**REQUIREMENT:** Below is a block of entries; repeat exactly the lines starting at the line that contains "Georgia (93, 819)" and ending at the line that contains "China (194, 1854)", both included.

**DATA UNDER STUDY:**
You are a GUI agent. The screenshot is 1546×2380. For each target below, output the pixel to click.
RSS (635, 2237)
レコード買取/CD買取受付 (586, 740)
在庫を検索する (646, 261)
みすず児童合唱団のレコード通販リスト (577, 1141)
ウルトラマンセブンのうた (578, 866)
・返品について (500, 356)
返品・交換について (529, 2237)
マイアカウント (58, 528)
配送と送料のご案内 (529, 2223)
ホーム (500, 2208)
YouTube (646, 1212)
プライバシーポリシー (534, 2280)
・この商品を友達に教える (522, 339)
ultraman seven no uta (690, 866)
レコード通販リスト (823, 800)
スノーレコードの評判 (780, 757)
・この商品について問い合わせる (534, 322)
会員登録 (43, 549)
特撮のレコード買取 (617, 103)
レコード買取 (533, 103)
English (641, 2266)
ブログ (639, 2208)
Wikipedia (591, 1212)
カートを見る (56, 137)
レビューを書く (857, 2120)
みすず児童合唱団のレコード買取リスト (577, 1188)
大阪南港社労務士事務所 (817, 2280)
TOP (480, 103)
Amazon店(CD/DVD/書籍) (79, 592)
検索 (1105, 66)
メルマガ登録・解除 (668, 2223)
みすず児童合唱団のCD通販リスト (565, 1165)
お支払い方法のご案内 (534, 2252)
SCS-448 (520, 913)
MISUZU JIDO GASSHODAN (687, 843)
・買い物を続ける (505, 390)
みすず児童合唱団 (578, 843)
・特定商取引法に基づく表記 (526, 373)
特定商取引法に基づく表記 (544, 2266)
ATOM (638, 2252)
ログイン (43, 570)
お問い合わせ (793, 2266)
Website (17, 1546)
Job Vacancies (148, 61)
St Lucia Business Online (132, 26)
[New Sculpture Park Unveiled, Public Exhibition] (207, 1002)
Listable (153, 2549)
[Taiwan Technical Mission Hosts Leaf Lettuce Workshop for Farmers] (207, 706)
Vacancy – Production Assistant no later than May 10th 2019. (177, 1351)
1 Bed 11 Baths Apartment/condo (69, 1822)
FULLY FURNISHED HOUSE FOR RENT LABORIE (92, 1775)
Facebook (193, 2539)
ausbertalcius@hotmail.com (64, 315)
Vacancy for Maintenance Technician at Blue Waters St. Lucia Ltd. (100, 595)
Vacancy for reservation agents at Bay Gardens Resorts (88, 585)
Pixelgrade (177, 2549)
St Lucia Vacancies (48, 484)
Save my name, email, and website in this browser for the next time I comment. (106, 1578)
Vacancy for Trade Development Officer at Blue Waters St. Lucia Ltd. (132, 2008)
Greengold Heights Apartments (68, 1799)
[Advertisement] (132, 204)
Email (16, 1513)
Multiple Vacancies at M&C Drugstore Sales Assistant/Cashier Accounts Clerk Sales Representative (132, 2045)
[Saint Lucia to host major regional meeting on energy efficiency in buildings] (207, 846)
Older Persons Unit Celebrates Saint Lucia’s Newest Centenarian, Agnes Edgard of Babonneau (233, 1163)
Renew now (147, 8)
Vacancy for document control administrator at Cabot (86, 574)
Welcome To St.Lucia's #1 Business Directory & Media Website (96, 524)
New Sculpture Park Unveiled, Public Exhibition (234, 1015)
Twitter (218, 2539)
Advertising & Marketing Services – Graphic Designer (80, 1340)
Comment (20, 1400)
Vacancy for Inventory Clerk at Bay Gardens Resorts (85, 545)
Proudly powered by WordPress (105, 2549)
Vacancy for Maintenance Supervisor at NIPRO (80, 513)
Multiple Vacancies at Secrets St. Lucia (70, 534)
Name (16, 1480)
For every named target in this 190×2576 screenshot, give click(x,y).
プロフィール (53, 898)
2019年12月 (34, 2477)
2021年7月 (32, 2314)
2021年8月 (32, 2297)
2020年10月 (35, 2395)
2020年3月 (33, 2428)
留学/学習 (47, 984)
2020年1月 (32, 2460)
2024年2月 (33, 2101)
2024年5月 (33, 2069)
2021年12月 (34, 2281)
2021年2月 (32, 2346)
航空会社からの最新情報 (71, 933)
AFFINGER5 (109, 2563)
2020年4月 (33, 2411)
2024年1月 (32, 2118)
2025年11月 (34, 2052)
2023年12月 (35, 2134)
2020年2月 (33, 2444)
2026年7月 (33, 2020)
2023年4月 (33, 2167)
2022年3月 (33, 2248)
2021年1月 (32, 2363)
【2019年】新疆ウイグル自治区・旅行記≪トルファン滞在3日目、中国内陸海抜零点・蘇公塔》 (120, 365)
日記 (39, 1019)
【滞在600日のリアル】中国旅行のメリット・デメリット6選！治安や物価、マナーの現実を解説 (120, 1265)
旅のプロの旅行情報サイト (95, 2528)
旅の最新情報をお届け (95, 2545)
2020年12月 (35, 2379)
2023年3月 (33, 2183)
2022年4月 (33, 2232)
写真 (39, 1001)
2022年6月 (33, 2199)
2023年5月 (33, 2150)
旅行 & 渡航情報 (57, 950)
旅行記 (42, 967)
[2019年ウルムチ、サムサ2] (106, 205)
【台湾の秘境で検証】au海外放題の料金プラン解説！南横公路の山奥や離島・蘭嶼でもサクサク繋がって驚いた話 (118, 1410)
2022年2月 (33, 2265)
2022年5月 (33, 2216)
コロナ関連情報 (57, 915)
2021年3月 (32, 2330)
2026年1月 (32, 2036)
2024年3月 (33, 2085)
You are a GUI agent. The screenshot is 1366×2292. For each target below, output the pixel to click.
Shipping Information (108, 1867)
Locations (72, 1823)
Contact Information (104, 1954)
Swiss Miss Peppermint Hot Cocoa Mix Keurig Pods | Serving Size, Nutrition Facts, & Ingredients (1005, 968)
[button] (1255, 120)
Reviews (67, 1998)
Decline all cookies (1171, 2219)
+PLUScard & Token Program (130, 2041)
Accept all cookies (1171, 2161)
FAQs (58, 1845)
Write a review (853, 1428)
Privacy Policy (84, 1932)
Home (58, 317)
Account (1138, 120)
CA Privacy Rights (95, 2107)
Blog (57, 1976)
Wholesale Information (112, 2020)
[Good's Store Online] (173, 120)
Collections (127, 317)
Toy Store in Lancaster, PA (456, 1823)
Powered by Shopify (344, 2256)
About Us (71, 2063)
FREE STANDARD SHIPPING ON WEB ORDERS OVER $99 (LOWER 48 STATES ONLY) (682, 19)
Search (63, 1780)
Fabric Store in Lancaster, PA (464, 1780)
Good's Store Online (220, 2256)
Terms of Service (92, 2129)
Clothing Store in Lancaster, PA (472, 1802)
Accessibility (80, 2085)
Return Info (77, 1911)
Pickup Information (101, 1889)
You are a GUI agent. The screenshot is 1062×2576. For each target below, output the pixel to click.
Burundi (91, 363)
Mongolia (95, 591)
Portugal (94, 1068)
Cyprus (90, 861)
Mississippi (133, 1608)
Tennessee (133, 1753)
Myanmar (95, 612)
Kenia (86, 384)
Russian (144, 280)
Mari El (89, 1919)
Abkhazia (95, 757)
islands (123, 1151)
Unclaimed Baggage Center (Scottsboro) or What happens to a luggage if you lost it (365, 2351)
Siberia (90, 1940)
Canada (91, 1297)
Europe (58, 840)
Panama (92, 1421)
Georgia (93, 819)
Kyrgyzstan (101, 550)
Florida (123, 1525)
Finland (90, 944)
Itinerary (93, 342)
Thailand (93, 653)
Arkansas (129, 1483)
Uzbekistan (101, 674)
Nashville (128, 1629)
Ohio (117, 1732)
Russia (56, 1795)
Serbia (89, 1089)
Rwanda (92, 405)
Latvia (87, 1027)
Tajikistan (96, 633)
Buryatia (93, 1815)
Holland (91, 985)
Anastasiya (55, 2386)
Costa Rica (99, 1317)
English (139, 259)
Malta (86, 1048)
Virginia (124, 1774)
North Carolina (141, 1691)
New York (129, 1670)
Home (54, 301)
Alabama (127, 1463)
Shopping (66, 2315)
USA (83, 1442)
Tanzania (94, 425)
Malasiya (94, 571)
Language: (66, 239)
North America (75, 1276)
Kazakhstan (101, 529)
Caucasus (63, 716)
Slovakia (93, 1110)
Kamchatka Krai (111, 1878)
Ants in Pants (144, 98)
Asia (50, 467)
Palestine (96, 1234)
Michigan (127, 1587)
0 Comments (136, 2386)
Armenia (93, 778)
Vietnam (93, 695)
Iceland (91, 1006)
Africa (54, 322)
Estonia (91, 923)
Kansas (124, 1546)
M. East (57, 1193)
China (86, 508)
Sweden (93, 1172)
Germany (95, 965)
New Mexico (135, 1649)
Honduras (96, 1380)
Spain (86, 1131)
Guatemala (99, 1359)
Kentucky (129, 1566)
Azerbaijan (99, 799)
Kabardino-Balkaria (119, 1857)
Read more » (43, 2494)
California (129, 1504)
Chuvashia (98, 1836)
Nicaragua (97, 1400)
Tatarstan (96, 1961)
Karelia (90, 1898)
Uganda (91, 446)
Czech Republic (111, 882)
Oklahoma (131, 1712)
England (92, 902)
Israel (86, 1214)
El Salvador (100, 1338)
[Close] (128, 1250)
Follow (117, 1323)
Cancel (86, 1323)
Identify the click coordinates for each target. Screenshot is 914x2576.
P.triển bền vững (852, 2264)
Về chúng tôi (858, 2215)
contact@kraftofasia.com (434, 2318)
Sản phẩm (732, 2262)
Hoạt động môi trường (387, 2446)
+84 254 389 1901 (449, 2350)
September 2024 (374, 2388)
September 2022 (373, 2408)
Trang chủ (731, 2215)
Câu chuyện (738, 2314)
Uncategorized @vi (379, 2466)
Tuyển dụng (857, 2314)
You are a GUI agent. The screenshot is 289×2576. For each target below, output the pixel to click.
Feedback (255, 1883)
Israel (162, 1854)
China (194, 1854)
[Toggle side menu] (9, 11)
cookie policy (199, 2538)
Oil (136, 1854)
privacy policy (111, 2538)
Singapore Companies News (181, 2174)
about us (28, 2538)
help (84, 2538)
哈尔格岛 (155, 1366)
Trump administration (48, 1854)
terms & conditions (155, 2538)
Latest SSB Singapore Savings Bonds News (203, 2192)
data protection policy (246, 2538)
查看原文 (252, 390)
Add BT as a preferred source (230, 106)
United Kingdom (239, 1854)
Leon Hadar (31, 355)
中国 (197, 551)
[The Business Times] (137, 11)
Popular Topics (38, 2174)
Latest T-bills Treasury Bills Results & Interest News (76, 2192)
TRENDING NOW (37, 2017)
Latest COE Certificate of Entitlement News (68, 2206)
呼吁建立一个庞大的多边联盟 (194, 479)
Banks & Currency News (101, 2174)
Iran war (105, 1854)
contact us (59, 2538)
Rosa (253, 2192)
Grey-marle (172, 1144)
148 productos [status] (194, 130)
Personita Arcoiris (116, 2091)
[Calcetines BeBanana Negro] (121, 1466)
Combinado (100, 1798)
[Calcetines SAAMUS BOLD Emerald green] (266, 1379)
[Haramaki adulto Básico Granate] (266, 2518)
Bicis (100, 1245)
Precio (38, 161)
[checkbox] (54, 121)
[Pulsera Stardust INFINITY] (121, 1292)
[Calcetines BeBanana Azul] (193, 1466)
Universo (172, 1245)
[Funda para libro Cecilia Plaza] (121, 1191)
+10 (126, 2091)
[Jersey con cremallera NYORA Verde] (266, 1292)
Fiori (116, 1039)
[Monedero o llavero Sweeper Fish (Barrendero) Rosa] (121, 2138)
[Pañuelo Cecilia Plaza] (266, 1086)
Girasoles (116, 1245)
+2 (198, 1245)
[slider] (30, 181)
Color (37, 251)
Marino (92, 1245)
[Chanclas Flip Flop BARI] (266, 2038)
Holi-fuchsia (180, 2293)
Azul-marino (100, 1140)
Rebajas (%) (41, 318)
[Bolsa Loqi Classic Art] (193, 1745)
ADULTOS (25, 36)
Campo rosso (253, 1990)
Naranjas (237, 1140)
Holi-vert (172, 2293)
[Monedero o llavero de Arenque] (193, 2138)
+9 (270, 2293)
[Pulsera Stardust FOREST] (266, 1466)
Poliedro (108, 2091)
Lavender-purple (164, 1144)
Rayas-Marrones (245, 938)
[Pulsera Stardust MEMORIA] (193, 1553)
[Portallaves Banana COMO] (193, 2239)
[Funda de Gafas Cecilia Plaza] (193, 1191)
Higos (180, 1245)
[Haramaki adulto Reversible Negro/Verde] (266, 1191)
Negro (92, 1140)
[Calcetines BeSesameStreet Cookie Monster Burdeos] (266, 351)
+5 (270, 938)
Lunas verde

**COMPLETED EXERCISE:**
Georgia (93, 819)
Kyrgyzstan (101, 550)
Florida (123, 1525)
Finland (90, 944)
Itinerary (93, 342)
Thailand (93, 653)
Arkansas (129, 1483)
Uzbekistan (101, 674)
Nashville (128, 1629)
Ohio (117, 1732)
Russia (56, 1795)
Serbia (89, 1089)
Rwanda (92, 405)
Latvia (87, 1027)
Tajikistan (96, 633)
Buryatia (93, 1815)
Holland (91, 985)
Anastasiya (55, 2386)
Costa Rica (99, 1317)
English (139, 259)
Malta (86, 1048)
Virginia (124, 1774)
North Carolina (141, 1691)
New York (129, 1670)
Home (54, 301)
Alabama (127, 1463)
Shopping (66, 2315)
USA (83, 1442)
Tanzania (94, 425)
Malasiya (94, 571)
Language: (66, 239)
North America (75, 1276)
Kazakhstan (101, 529)
Caucasus (63, 716)
Slovakia (93, 1110)
Kamchatka Krai (111, 1878)
Ants in Pants (144, 98)
Asia (50, 467)
Palestine (96, 1234)
Michigan (127, 1587)
0 Comments (136, 2386)
Armenia (93, 778)
Vietnam (93, 695)
Iceland (91, 1006)
Africa (54, 322)
Estonia (91, 923)
Kansas (124, 1546)
M. East (57, 1193)
China (86, 508)
Sweden (93, 1172)
Germany (95, 965)
New Mexico (135, 1649)
Honduras (96, 1380)
Spain (86, 1131)
Guatemala (99, 1359)
Kentucky (129, 1566)
Azerbaijan (99, 799)
Kabardino-Balkaria (119, 1857)
Read more » (43, 2494)
California (129, 1504)
Chuvashia (98, 1836)
Nicaragua (97, 1400)
Tatarstan (96, 1961)
Karelia (90, 1898)
Uganda (91, 446)
Czech Republic (111, 882)
Oklahoma (131, 1712)
England (92, 902)
Israel (86, 1214)
El Salvador (100, 1338)
[Close] (128, 1250)
Follow (117, 1323)
Cancel (86, 1323)
Identify the click coordinates for each target. Screenshot is 914x2576.
P.triển bền vững (852, 2264)
Về chúng tôi (858, 2215)
contact@kraftofasia.com (434, 2318)
Sản phẩm (732, 2262)
Hoạt động môi trường (387, 2446)
+84 254 389 1901 (449, 2350)
September 2024 (374, 2388)
September 2022 (373, 2408)
Trang chủ (731, 2215)
Câu chuyện (738, 2314)
Uncategorized @vi (379, 2466)
Tuyển dụng (857, 2314)
You are a GUI agent. The screenshot is 289×2576. For each target below, output the pixel to click.
Feedback (255, 1883)
Israel (162, 1854)
China (194, 1854)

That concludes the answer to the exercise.